- LISTE DES CONSIGNES
1. D'après le texte sur l'humanisme, sur quels vaisseaux l'humanisme a-t-il été « embarqué successivement » ? Citez-les tous.
2. Dans le texte sur l'humanisme, renommez « athées » en « incroyants » et recopiez le passage qui commence par les mots contenant « 3) peu efficace, car » et se termine par « bien au contraire. ».

- TEXTE FOURNI
= = = =

Il est vrai qu’à bien des égards l’humanisme contemporain, essentiellement « occidental » ne mérite pas mieux que d’être désavoué. Coincé grosso modo dans l’occident atlantiste, respecté par les puissants à la manière du « Prince » de Machiavel, seulement dans la mesure où ça les arrange, l’humanisme s’est vu couper les ailes avant même d’avoir eu l’occasion de s’épanouir. Né donc de l’anthropocentrisme, de la Renaissance, des Lumières et de la Révolution française, mais embarqué successivement sur les vaisseaux conquérants du capitalisme rapace, du colonialisme, du néocolonialisme et du néolibéralisme, il n’est plus qu’une fausse-couche de ce qu’il eût pu être. Quoi d’étonnant dès lors, que le pire arrive et que les masses (re)jettent, par un retour en force de la religion sous sa forme la plus puérile, revancharde et conquérante, ce foetus en même temps que les eaux polluées. Dès lors, ce n’est plus seulement un humanisme avorté qui passe peu à peu à la trappe, mais également la laïcité qui n’a vu le jour que dans de rares pays, où elle tente de défendre son existence bec et ongles. (5)
à suivre
***
1) le théocentrisme (grec théo = dieu) place dieu (et ses représentants) au centre du monde et des soucis humains, lorsque l’anthropocentrisme (grec anthrôpos = être humain) place l’être humain au centre du monde. Ne pas confondre avec « anthropomorphisme » qui revêt dieu ou les dieux de caractères humains. Dans la religion « du charbonnier » et l’imagerie populaire théocentrisme et anthropomorphisme vont souvent de pair.
2) selon Leo Ruickbie - Faustus : The Life and Times of a Renaissance Magician (The History Press, 2009) – le mythe de Faust pourrait remonter à la fin du Moyen-Âge polonais. Pour les nombreuses exploitations littéraires et artistiques du mythe de Faust, dont la plus célèbre reste celle de Goethe, voir http://fr.wikipedia.org/wiki/Faust.
3) peu efficace, car malgré les bonus paradisiaques et les malus infernaux, le nombre de salopards n’a jamais été, toute proportion gardée, moindre chez les croyants que chez les athées, bien au contraire.

= = = =

- DONNÉES ENREGISTRÉES

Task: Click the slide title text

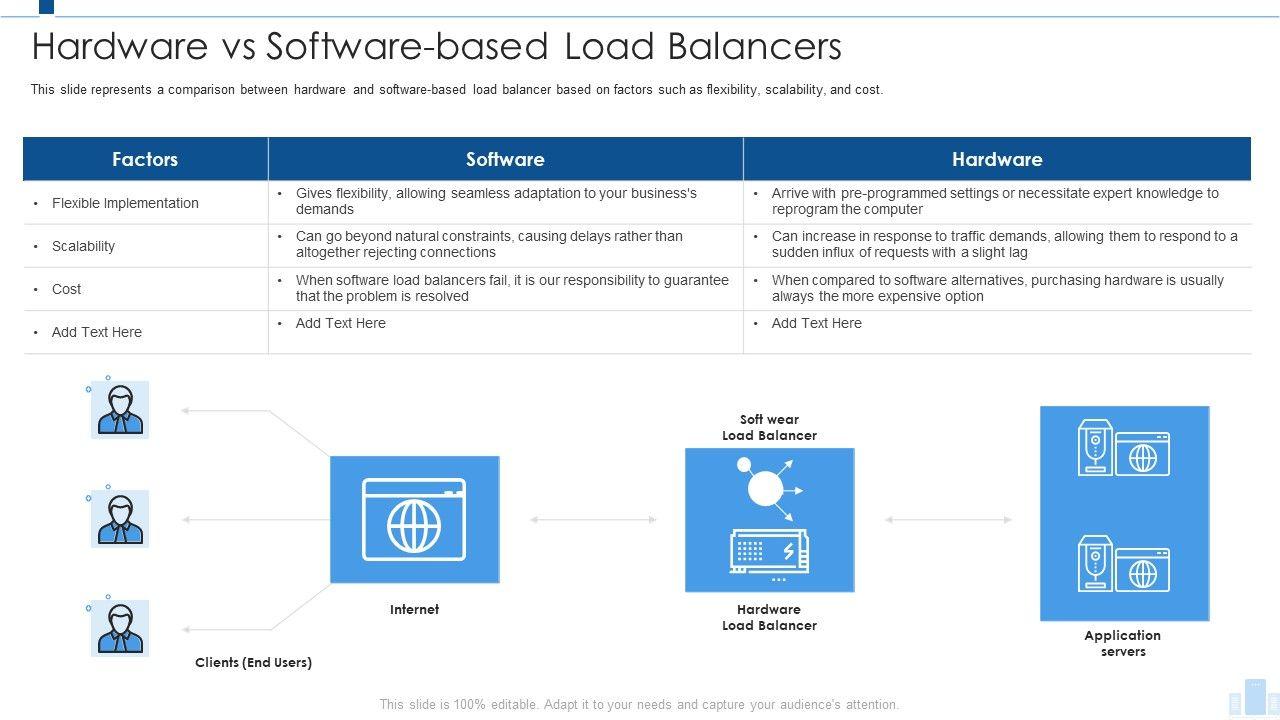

= = = =

- RÉPONSES SUCCESSIVES
1. capitalisme rapace, colonialisme, néocolonialisme, néolibéralisme

2.
3) peu efficace, car malgré les bonus paradisiaques et les malus infernaux, le nombre de salopards n’a jamais été, toute proportion gardée, moindre chez les croyants que chez les incroyants, bien au contraire.